Instituto de Segurança Pública do RJ lança manual para policiais, mas impede acesso a detalhes

Juliana Castro
Do Rio de Janeiro

O Instituto de Segurança Pública do Rio de Janeiro (ISP) divulgou nesta quarta-feira (27) 12 manuais de procedimentos para as Polícias Civil e Militar do Estado. Os livros ensinam, entre outros temas, a abordagem e revista a pessoas, veículos e edificações, além do uso de arma de fogo.

No início da apresentação para cerca de 200 policiais, a diretora nacional do Programa de Apoio a Ouvidorias de Polícia da Secretaria Especial dos Direitos Humanos, Isabel Seixas de Figueiredo, afirmou que os manuais seriam colocados nos portais da Internet da secretaria e do ISP "para que fossem aproveitados por policiais de outros Estados".

No entanto, o instituto mudou de posição e, após perguntas de jornalistas depois da palestra, disse que o acesso ao documento seria feito exclusivamente por policiais. Os jornalistas não tiveram acesso ao conteúdo dos manuais.

"Esse manual é para a polícia. Eu só recebo ordens", disse uma assessora do ISP aos repórteres ao folhear um dos exemplares para que cinegrafistas fizessem imagem.

Procedimentos ultrapassados

Segundo a coordenadora do ISP, Roberta Corrêa, o manual que estava em uso pela Polícia Militar é o mesmo há mais de 20 anos. "Desde a Constituição de 1988 não se tinha manuais desta forma", declarou, explicando que todos os manuais lançados foram feitos "com base nos direitos humanos".

O diretor da Academia de Polícia Civil (Acadepol), delegado Sérgio Lomba, afirmou que antes não existia um manual para a Polícia Civil. As informações sobre os procedimentos vinham de adaptações do regimento das Forças Armadas passadas pelos instrutores aos agentes iniciantes.

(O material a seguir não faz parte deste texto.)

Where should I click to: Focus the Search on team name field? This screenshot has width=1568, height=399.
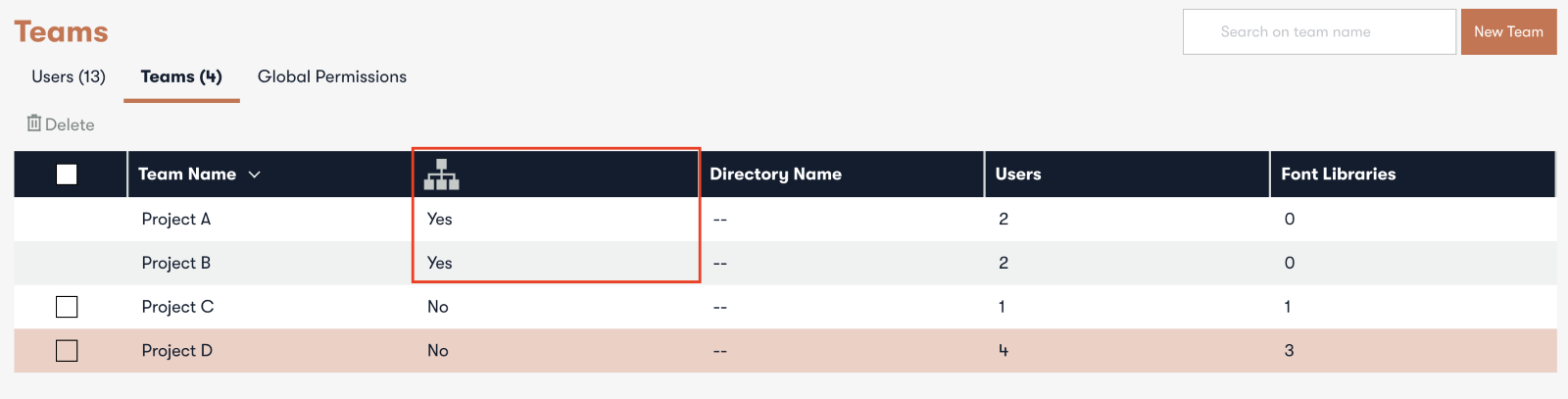coord(1319,31)
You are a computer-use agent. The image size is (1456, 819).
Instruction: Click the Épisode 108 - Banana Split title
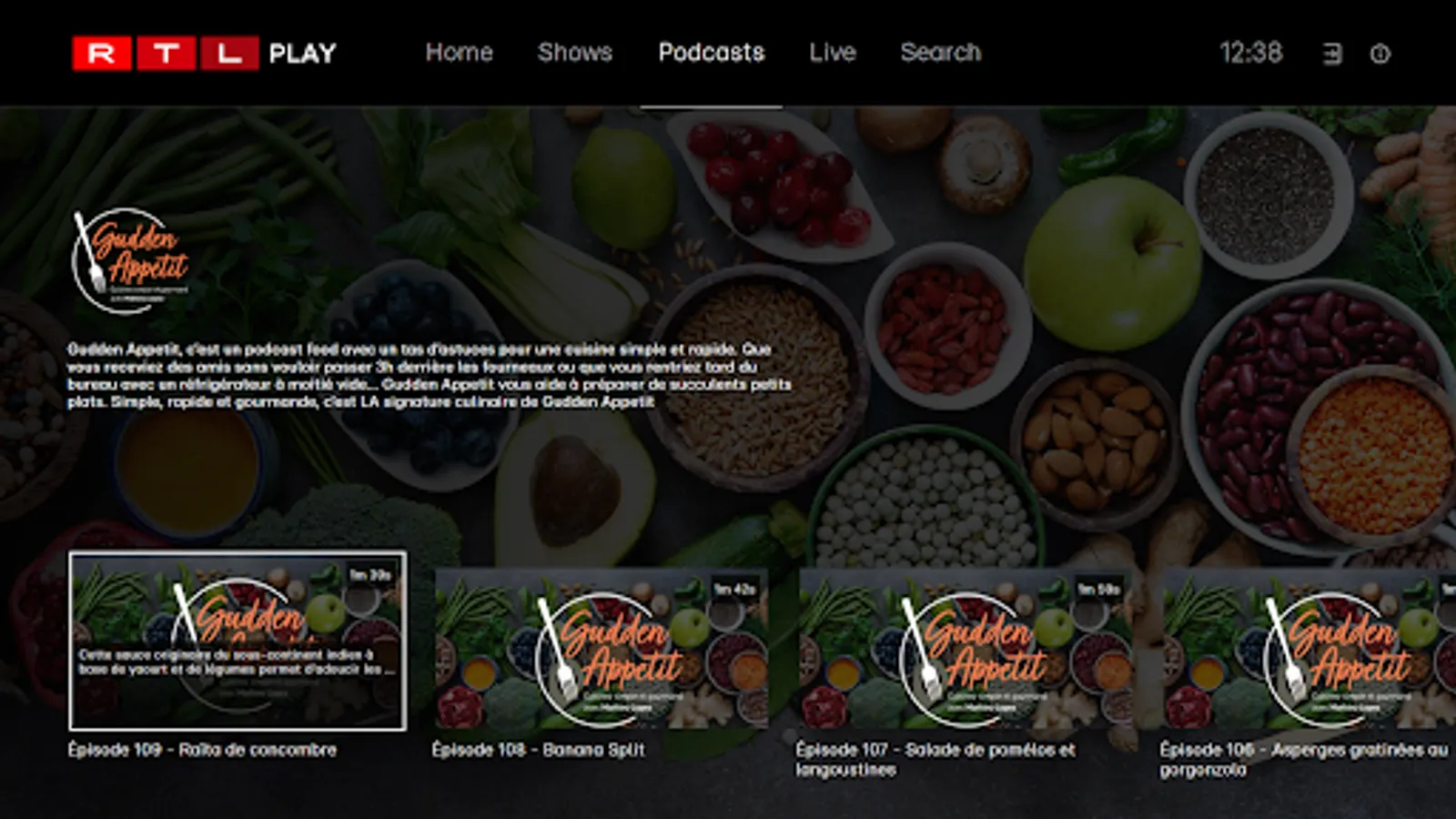[538, 750]
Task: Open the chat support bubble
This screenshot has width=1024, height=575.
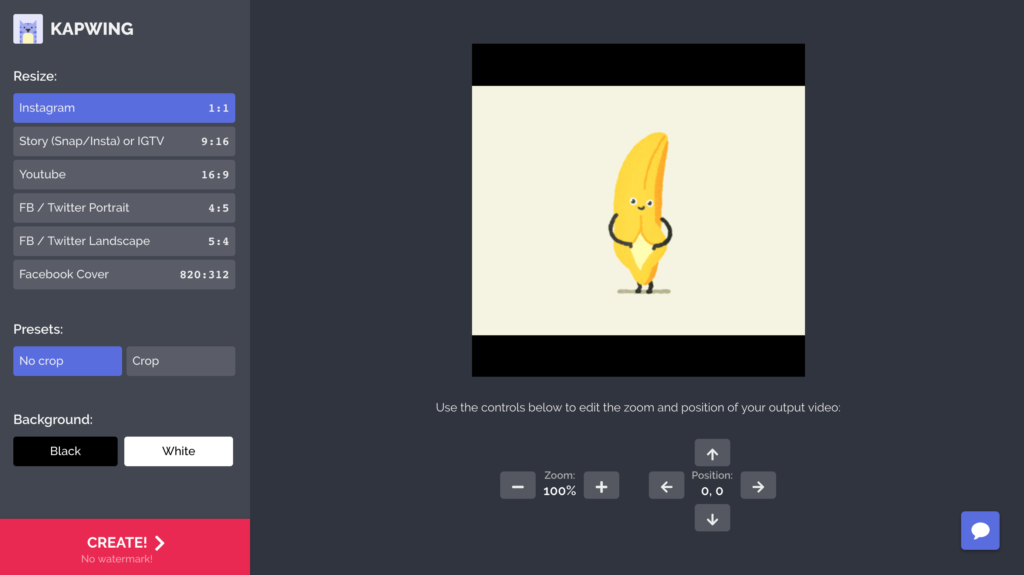Action: pyautogui.click(x=979, y=530)
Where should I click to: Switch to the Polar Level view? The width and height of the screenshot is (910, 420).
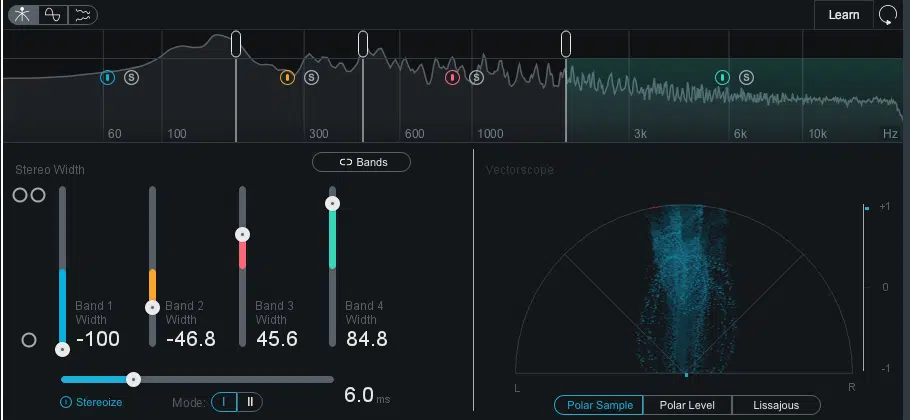click(x=688, y=405)
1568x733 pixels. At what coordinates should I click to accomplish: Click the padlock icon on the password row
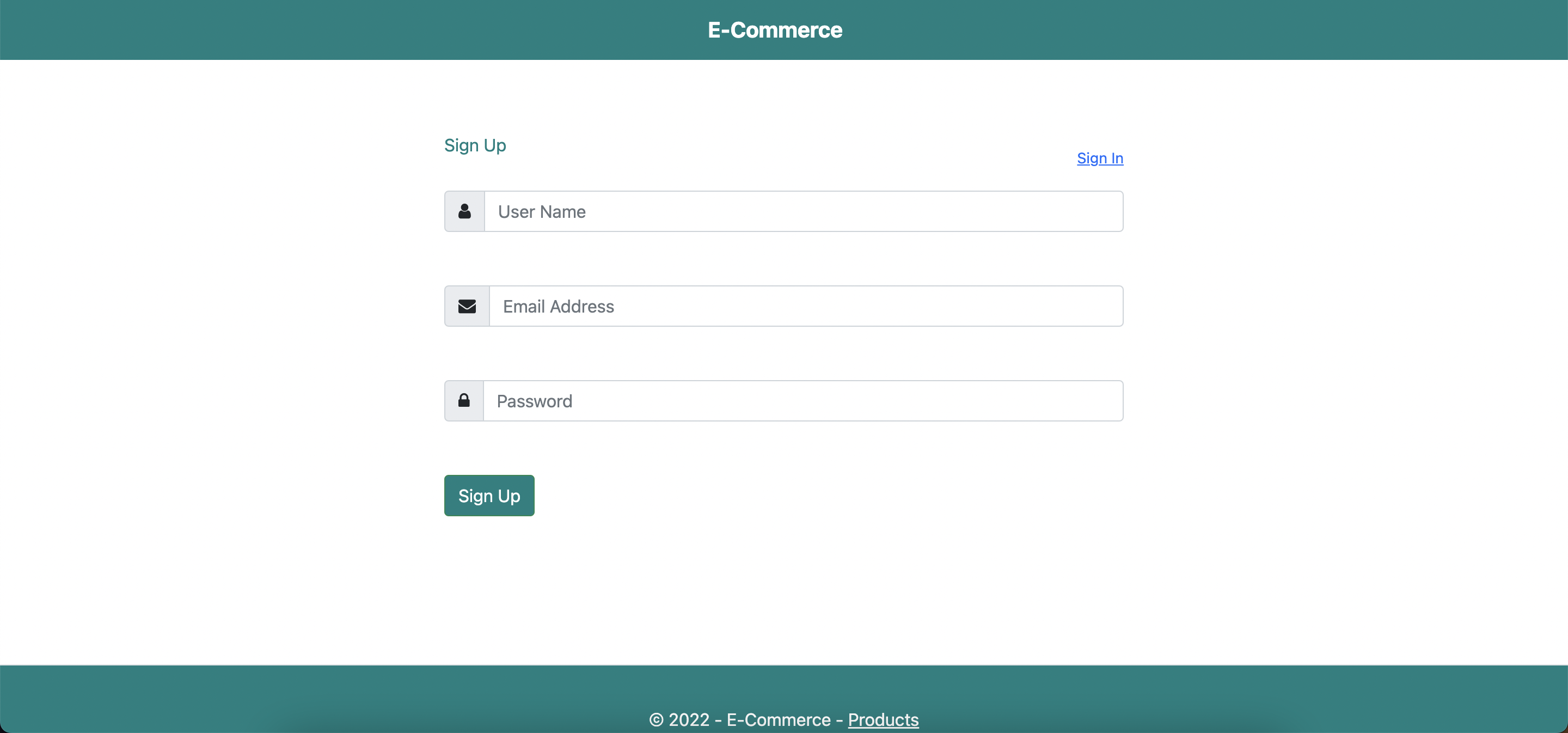click(x=464, y=400)
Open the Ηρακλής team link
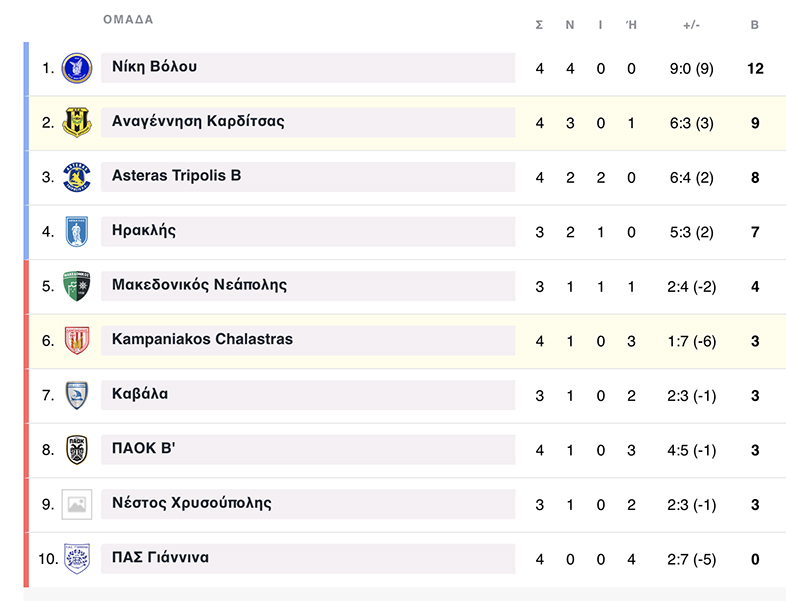The width and height of the screenshot is (787, 601). 144,231
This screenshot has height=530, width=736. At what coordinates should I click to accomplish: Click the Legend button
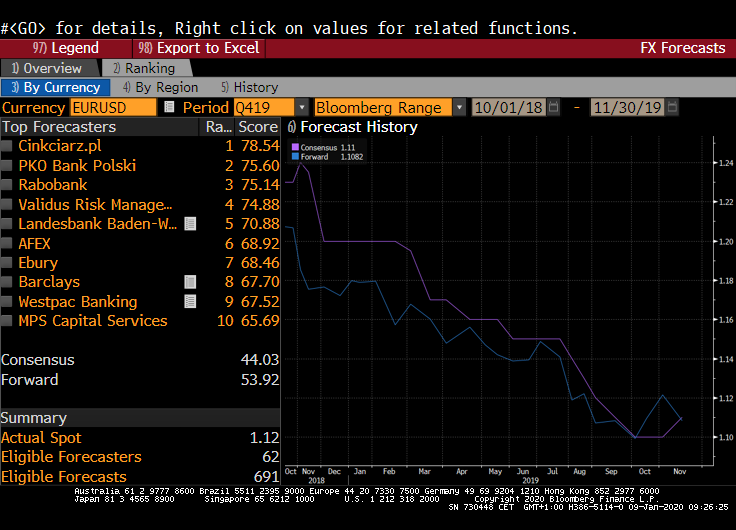[x=66, y=48]
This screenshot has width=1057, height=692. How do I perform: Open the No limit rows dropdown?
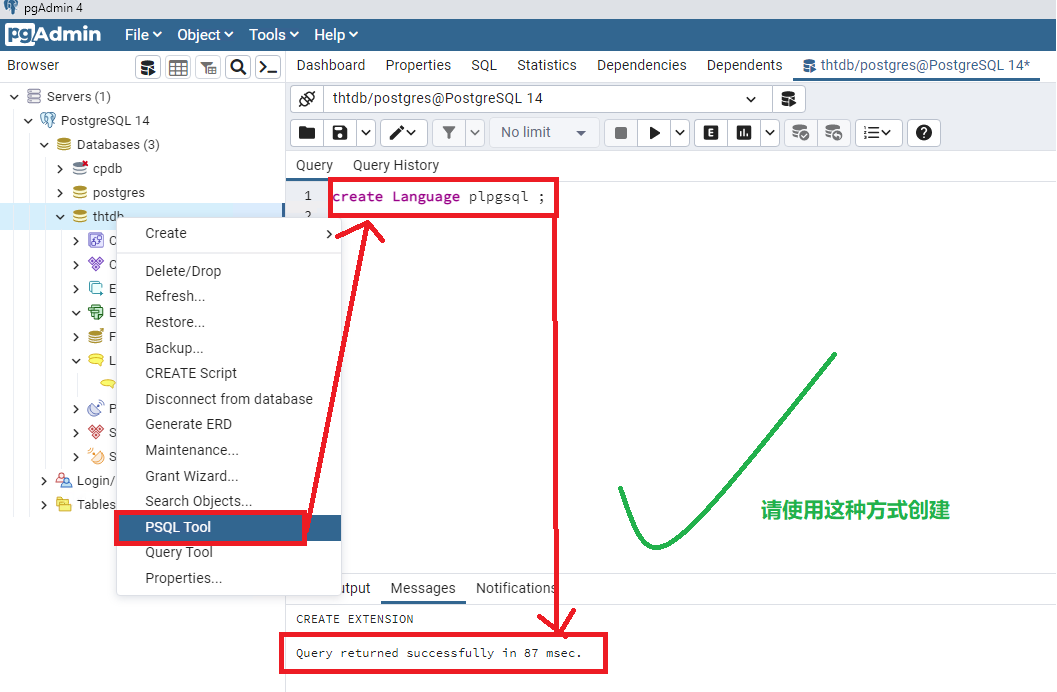click(x=543, y=131)
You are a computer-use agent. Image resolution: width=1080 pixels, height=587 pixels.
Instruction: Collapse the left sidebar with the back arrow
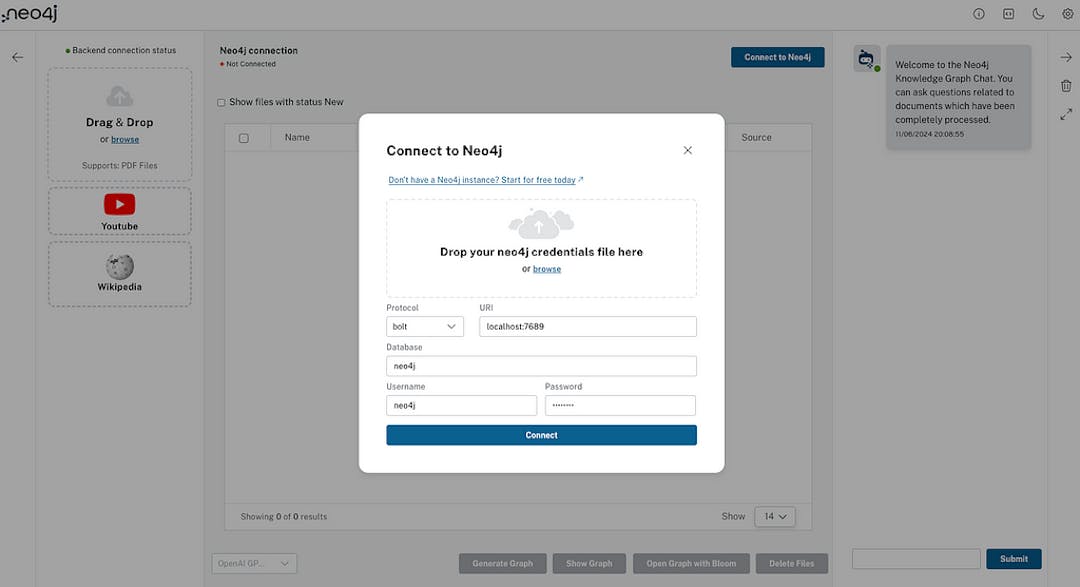[17, 56]
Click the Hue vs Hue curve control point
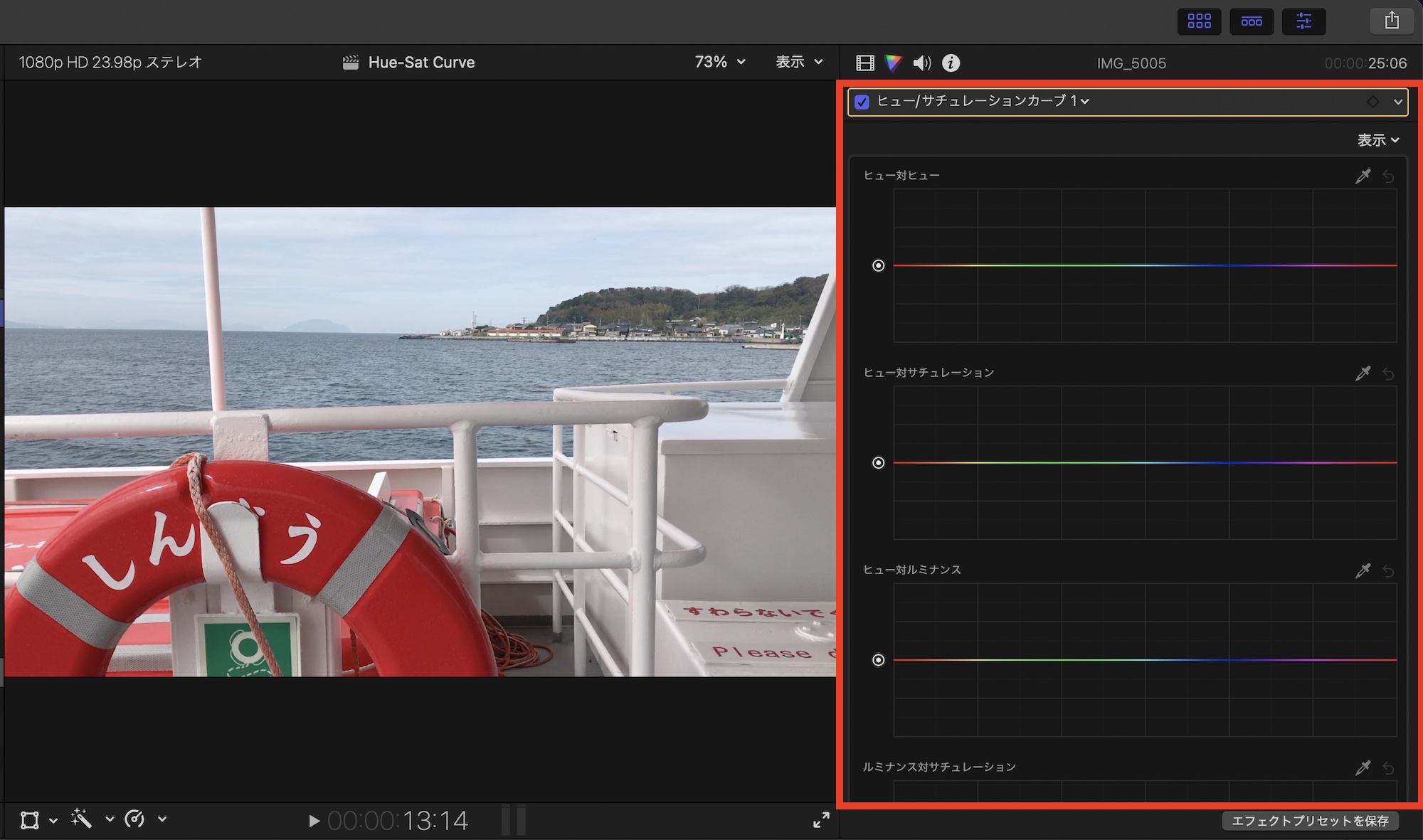 [879, 266]
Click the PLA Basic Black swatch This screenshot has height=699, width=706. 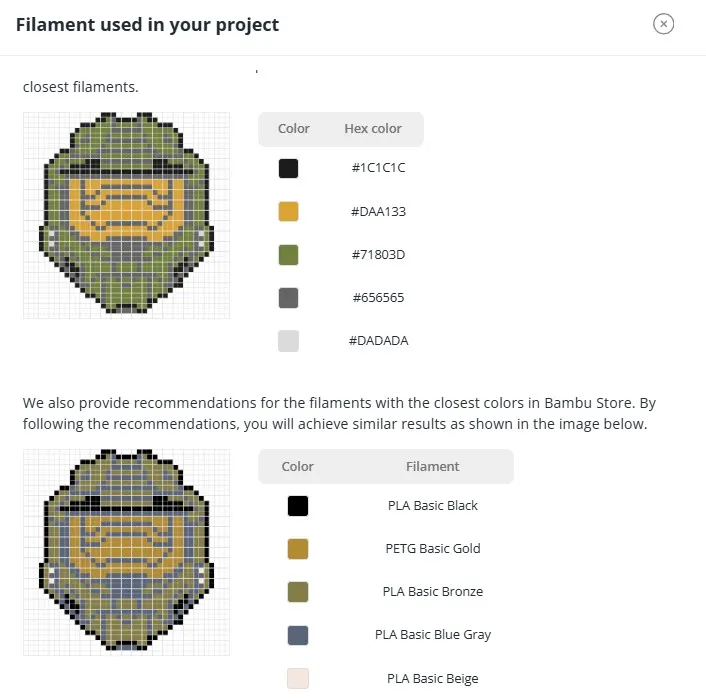tap(298, 506)
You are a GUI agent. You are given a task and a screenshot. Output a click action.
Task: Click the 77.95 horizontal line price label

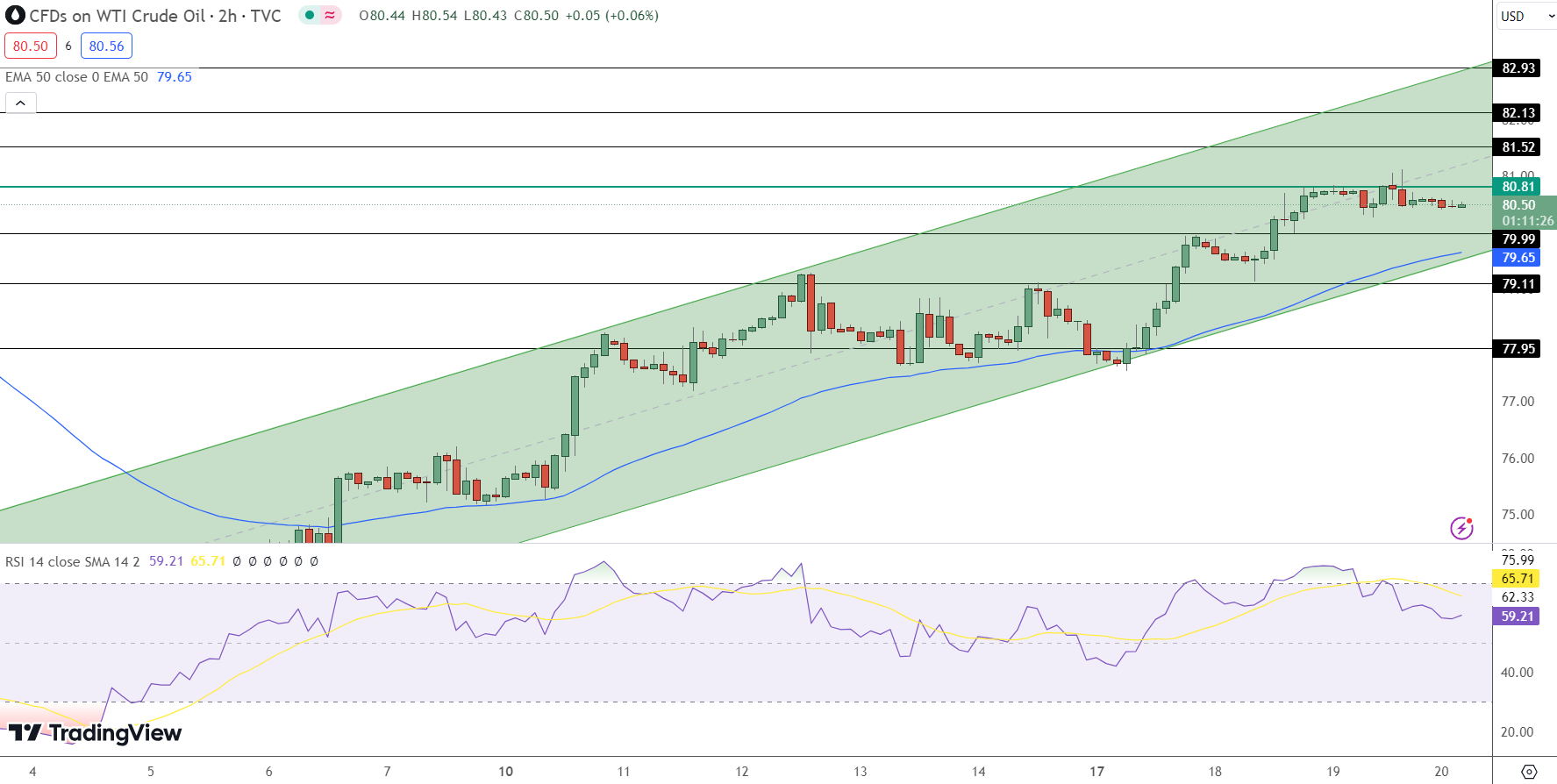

"Já se tentou escrever um manual, mas pouco se aproveitava", declarou. Na palestra, o diretor havia dito que "pela primeira vez é elaborado um manual que traz recomendação para orientar e proteger a atividade policial".

De acordo com o ISP, 12 mil manuais estão prontos (mil de cada de um dos 12) e a distribuição será feita pelas polícias Civil e Militar.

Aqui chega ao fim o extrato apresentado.